» **Apply what you read**:
**1.** In the statement on responsible AI for protein design, restate the part that opens with the words containing "More than 90" and closes with "an external co-chair.", swapping "Caltech" for "the California Institute of Technology".
**2.** Answer these questions from the statement on responsible AI for protein design.
(a) Which journal named the AI-driven protein science work of David Baker's lab the 2021 Breakthrough of the Year?
(b) How many specific commitments does the community agreement include?
(c) Which Harvard geneticist joined David Baker in proposing new DNA synthesis policy?

» **Provided text**:
##########

Our commitment to responsible AI development

David Baker and over 90 other top scientists in more than 20 countries call for maximizing the benefits and minimizing risks of AI for protein design. They’ve signed a pledge with ten actionable commitments and invited all other researchers in the field to join them.

The Institute for Protein Design is playing a key role in an international initiative focused on the safe, secure, and beneficial development of AI tools for biomolecular research. Central to this is a new voluntary agreement, signed initially by over 90 preeminent scientists in the field.

Leading the signatories is David Baker, director of our Institute. His lab’s contributions to AI-driven protein science were recognized by the journal Science as the 2021 Breakthrough of the Year. Neil King, a close IPD colleague, also helped deliver the world’s first medicine produced through computational protein design.

Professor David Baker comments, “I view this as a crucial step for the scientific community. The responsible use of AI for protein design will unlock new vaccines, medicines, and sustainable materials that benefit the world. As scientists, we must ensure this happens while also minimizing the chance that our tools could ever be misused to cause harm.”

More than 90 other senior researchers from over 20 countries have also signed the agreement, including 2018 Nobel laureate Frances Arnold from Caltech, and Microsoft’s Chief Scientific Officer, Eric Horvitz. Both serve on President Biden’s Council of Advisors on Science and Technology, with Arnold as an external co-chair.

The community agreement, signed by these scientists in their personal capacities, included ten specific commitments to foster responsible AI innovation in the life sciences. These include thorough safety reviews of new AI models for protein design and applying these technologies to help create vaccines and medicines for global health challenges. 

The scientists also call for improved security measures around DNA manufacturing, a critical step in the research pipeline where potential hazards could emerge. David Baker and Harvard geneticist George Church recently proposed new DNA synthesis policy in the journal Science. 

Today, all senior scientists in this field are invited to join this agreement. Future gatherings are expected and will explore comprehensive implementation strategies, uniting scientists, security experts, and policymakers.

##########

Stored items
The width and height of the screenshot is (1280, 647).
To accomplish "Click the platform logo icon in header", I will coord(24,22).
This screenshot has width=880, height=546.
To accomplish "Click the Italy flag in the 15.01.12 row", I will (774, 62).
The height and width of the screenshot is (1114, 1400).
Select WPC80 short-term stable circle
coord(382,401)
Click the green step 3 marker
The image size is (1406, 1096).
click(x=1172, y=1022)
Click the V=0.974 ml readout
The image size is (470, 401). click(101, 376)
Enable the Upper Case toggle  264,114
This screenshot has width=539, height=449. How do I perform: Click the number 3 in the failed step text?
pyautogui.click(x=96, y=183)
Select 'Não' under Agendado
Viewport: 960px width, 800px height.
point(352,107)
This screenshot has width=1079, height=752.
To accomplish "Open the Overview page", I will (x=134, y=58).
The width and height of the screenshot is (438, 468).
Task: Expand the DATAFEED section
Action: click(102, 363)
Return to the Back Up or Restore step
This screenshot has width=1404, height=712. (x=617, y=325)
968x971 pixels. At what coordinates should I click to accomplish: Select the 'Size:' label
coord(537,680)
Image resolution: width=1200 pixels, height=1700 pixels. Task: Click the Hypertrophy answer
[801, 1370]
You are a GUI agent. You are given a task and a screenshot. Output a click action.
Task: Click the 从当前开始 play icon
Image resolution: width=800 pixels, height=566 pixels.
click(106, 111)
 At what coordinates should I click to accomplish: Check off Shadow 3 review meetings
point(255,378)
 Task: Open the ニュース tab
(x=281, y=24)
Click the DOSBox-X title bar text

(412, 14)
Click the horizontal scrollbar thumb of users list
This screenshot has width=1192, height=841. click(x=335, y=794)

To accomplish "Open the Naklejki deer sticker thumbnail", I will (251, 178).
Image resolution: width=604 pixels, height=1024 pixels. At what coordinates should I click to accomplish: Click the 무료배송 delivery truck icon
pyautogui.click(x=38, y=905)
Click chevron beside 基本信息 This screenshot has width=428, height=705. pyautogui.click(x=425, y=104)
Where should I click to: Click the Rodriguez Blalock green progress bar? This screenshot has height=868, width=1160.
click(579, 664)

##########

» **Solution list**:
**1.**
More than 90 other senior researchers from over 20 countries have also signed the agreement, including 2018 Nobel laureate Frances Arnold from the California Institute of Technology, and Microsoft’s Chief Scientific Officer, Eric Horvitz. Both serve on President Biden’s Council of Advisors on Science and Technology, with Arnold as an external co-chair.

**2.**
(a) Science
(b) Ten
(c) George Church